J'ouvre un œil, comme d'habitude. Je suis bel et bien dans une pièce, avec l'unique fenêtre fermée. Les murs en bois et en pierres sont abimés. Le sol est un parquet avec le vernis détein, et on dirait que le toit fuit... Oui en effet, un seau est posé au milieu de la salle. D'ailleurs, même si elle est grande, il y a des choses partout ! Tables, chaises empilées, pots, boites, cartons, peintures, pinceaux, matériels de dessin... Tous ça pour un seul chevalet.

Je me tourne vers l'objet en question. Il est grand, plein de tâches colorées. Je vois des jambes dépasser, donc il y a bien quelqu'un ici.

- Excusez moi ?

Aucune réaction. Bon, je vais m'approcher...
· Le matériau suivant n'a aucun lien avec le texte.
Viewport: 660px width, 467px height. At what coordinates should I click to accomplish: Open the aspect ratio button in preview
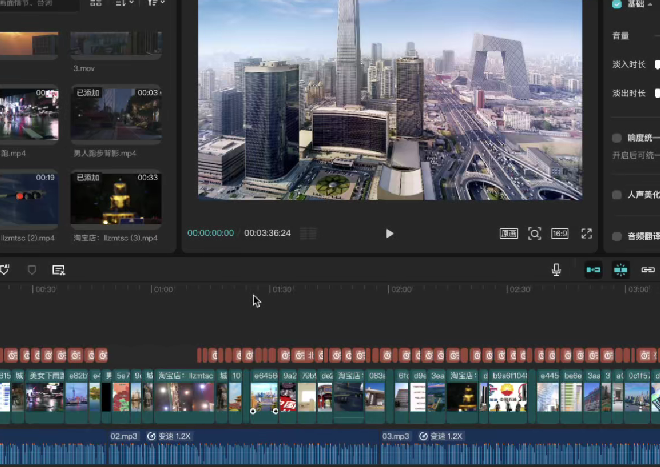[560, 233]
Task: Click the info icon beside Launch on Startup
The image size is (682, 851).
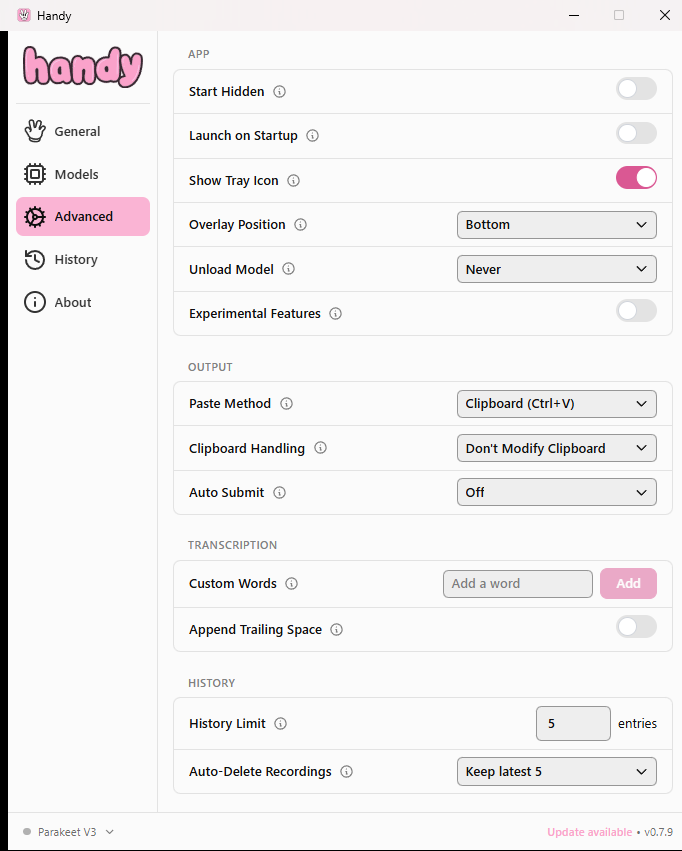Action: [x=313, y=136]
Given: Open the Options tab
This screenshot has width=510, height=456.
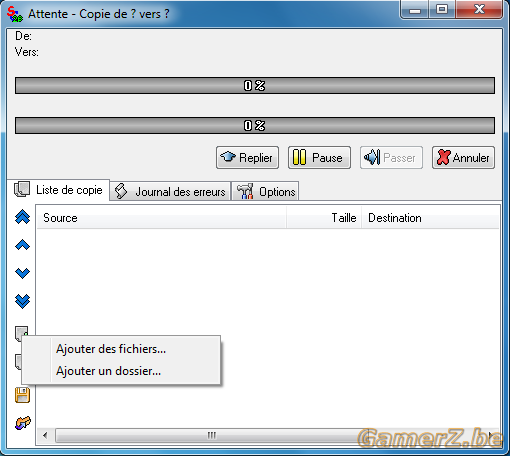Looking at the screenshot, I should tap(265, 192).
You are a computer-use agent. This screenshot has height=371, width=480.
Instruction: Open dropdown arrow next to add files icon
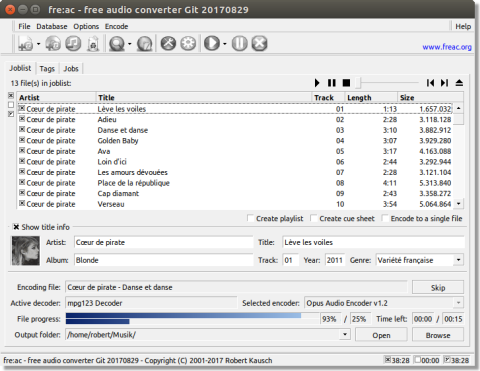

J'avance lentement, car le bruit du parquet grinçant est juste atroce. J'y suis presque... Comment fait-il/elle pour marcher couramment dans tout ce bordel ? Cette personne pousse un long soupir, avant de grincer :

- Comment es-tu rentrée ?

- Par la porte, je réponds par réflexe.

- Elle est condamnée depuis des lustres. La vérité, jeune fille.

- Comment vous savez que je suis une fille, si vous ne me voyez pas ?

- Ta voix n'est pas vraiment originale. Ni aigue, ni grave. Medium. Et le bruit de tes pas sur le parquet est celui de quelqu'un d'assuré, mais qui fait quand même attention. Aucun signe non visuel prouvant ton sexe, certes, en plus du fait qu'une marche ou une voix efféminée n'est pas forcément celle d'une fille.

- Euh... Oui si vous voulez, donc, la réponse ?

- Tu connais beaucoup d'homme avec des pieds fins et un jean slim ?

- Oui, je réplique aussitôt. Je croyais que vous n'aimiez pas les généralités ?

- Et de la poitrine ?

Les trans peut être ? Euh même, comment il a pu le voir, si tous ce qui dépasse de notre séparation -le chevalet- sont mes pieds ?

- Hein ?

Il éclate d'un rire amer, sans la moindre trace d'humour.

- Tu crois être là depuis combien de temps ?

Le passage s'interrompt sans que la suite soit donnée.